- **The exercise**
Can you quote every one of the entries below word for word, leaving out the pictures?

- **Records shown**
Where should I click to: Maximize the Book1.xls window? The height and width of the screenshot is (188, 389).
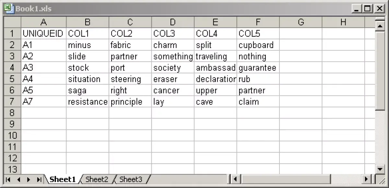pyautogui.click(x=367, y=9)
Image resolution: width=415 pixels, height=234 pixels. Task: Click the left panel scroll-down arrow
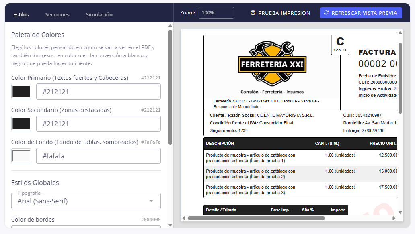tap(170, 225)
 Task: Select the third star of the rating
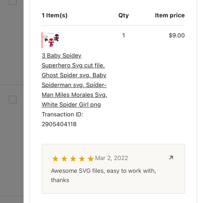(73, 159)
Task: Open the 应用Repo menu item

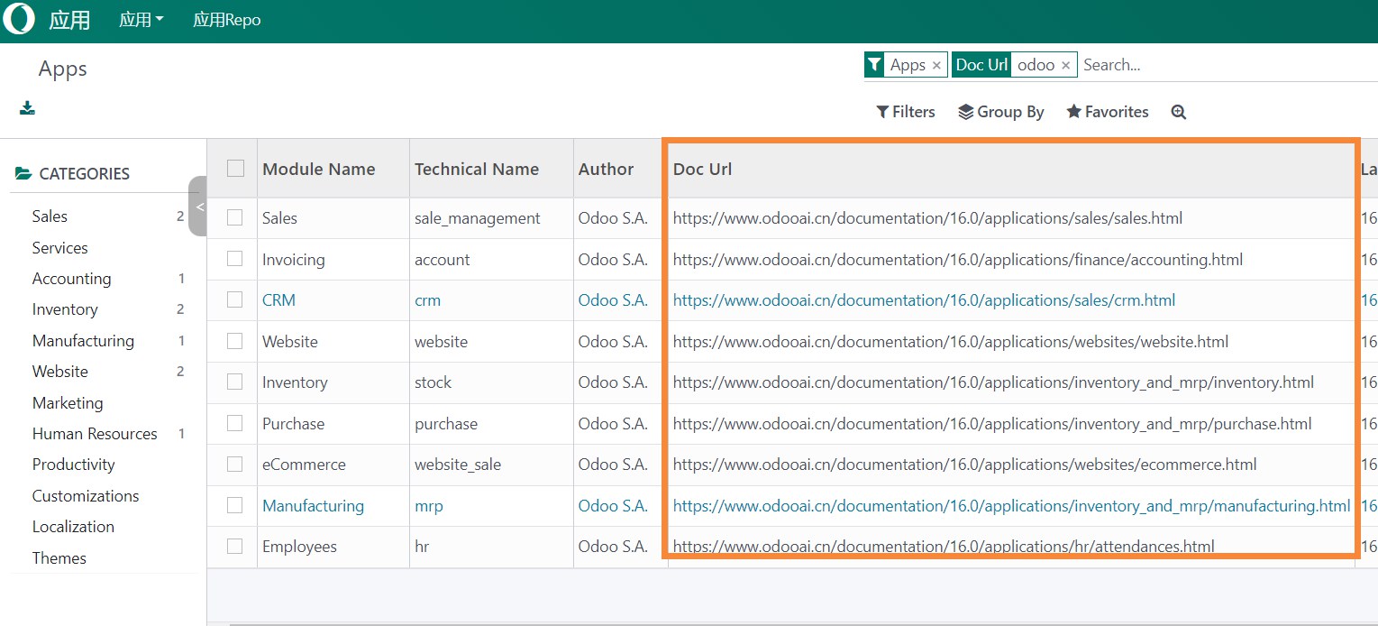Action: (x=227, y=20)
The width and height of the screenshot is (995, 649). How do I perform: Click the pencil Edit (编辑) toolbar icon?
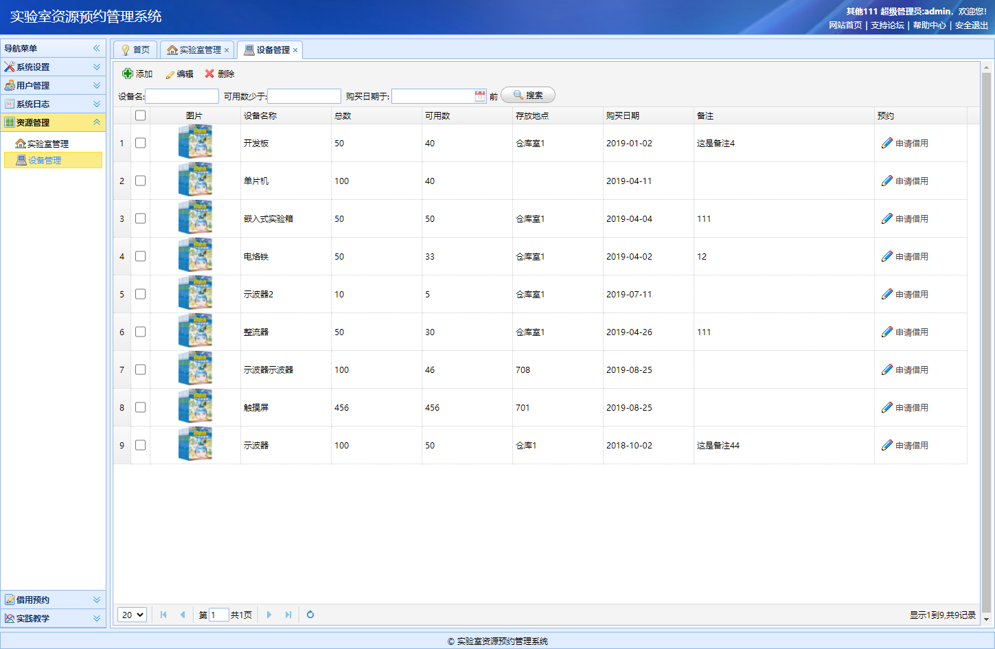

- **Expected output**
Where should I click to: Maximize the Book1.xls window? The height and width of the screenshot is (188, 389).
pyautogui.click(x=367, y=9)
Image resolution: width=415 pixels, height=234 pixels. Task: Click the left panel scroll-down arrow
tap(170, 225)
 Task: Select the third star of the rating
(73, 159)
Task: Open the 应用Repo menu item

Action: (x=227, y=20)
The width and height of the screenshot is (995, 649). How do I perform: Click the pencil Edit (编辑) toolbar icon?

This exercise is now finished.